Проснулся он поздно. Открыл глаза и почувствовал, что голова его стала будто бы деревянной. Скотч сдавливал вены, поэтому она распухла и покраснела. Андрэ привстал на диване и обнаружил в комнате еще одного спящего – какой-то кабан лежал, похрапывая, в дальнем углу на матрасе. На кухне уже было тихо.

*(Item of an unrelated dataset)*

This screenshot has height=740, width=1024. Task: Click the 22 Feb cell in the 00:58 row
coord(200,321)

Андрэ отправился в ванную и, разбинтовав голову, засунул ее под кран холодной воды. Потом взял тазик и, раздевшись, окатил всего себя целиком. Взглянув в зеркало, он с расстройством обнаружил, что один лев на Шеломе по-прежнему блистал позолотой, а второго плотно покрывали остатки желтого скотча. Он, словно клошар, проведший ночь в картонной коробке, теперь сидел в ней, рычал, недовольно скалил зубы, давая понять, что такой вид ночлега никак не отвечает его царственному величию. Андрэ взял мочалку и принялся удалять с Шелома остатки скотча, тихонько бормоча в полголоса:
– Извини, извини, Лева, не думал, что такой паршивый скотч попадется. Лева слева… Лева из Могилева… Надо вас как-то назвать… Вася. Василий, Василиск. Нет. Какое-то кошачье имя. Владимир, Святослав, Святогор, Святодыр, Мойдодыр, Варфоломей, Аввакум, Гримислав, Святополк. Да! Хорошо. Святополк! Святополк и… Зигфрид. Нет, Зигфрид не подходит. Леопольд. Бальтасар. Грациан, Гильдерстерн, Гершензон, Валенрод. Пусть будет Валенрод. Хорошее имя. Святополк и Валенрод!

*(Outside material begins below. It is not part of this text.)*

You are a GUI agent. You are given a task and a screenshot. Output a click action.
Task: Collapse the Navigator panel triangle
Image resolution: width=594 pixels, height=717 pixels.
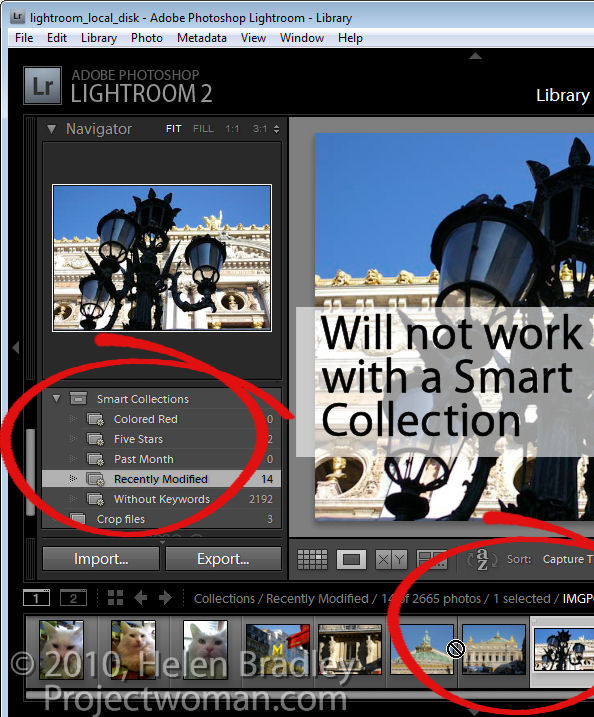click(51, 129)
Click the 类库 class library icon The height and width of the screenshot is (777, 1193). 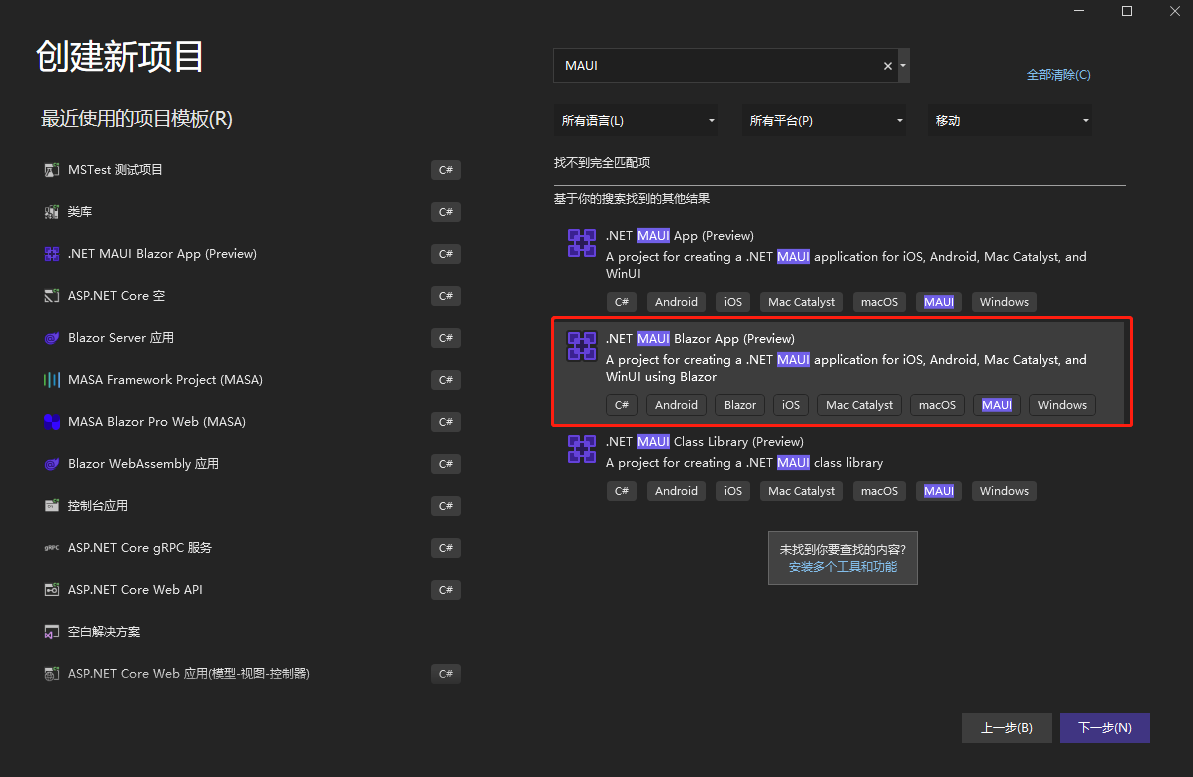[52, 212]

Закончив натирать льва мочалкой, Андрэ снова приблизился к зеркалу. Валенрод, как и прежде, блистал позолотой, но Святополк все же имел вид немного потрепанный – небольшие частицы скотча оставались на нем. С чувством легкой досады Андрэ оделся и вышел на кухню.
Голова побаливала – то ли от скотча, то ли от вина, то ли от пива и «Егермайстера», а скорее от всего сразу. На кухне виднелись следы прошедшего праздника. Валялись пустые пивные банки, воняло бычками от сигарет.
«Ладно, пора выбираться на трассу», – решил Андрэ и тихонько пробрался в спальню. Макс, растянув свое длиннющее тело, спал, уткнувшись лицом к стенке. Ингрид, к счастью, лежала с краю кровати. Он засунул руку под одеяло и, как скульптор по материалу, прошелся ладонью по изгибам ее тела.
– Вставай, нам пора! – прошептал он на ушко.
Ингрид открыла глаза и, ничего не ответив, посмотрела на Андрэ.
– Нам пора! – повторил он.
– Куда пора?
– Как куда, в Берлин!
– Ты ненормальный, – она закрыла глаза, потом опять посмотрела на Андрэ и добавила: – Подожди меня на кухне.
Когда Ингрид появилась на кухне, Андрэ убедился в своем вчерашнем предположении, что черная косметика ее только портит, делая ее лицо вульгарным. Глаза у Ингрид оказались настолько выразительными, что в принципе не нуждались в косметике, ну разве что самую малость.
– Черт! Голова болит! – Она присела у стола, заваленного пустыми банками из-под пива, и посмотрела на них в надежде обнаружить хоть одну непочатую.
– Придурки, хоть бы одну на утро оставили!
Андрэ выдержал паузу, а потом полез в рюкзак и достал банку пива, которую он предусмотрительно припрятал с вечера.
– Да! Федор Михайлович меня не одобрит! – Он представил, как брови Михалыча на портрете кисти Крамского нахмурились, а указательный пальчик сделал несколько еле заметных укоризненных движений. Зато глаза Ингрид немного прояснились – в них замерцал легкий огонек.
– Кто это Фьедор Михайлович? – открывая пиво, спросила она.
– Да так, знакомый один – Достоевский. Достает меня по утрам! Придет, сядет у кровати и смотрит грустными глазами.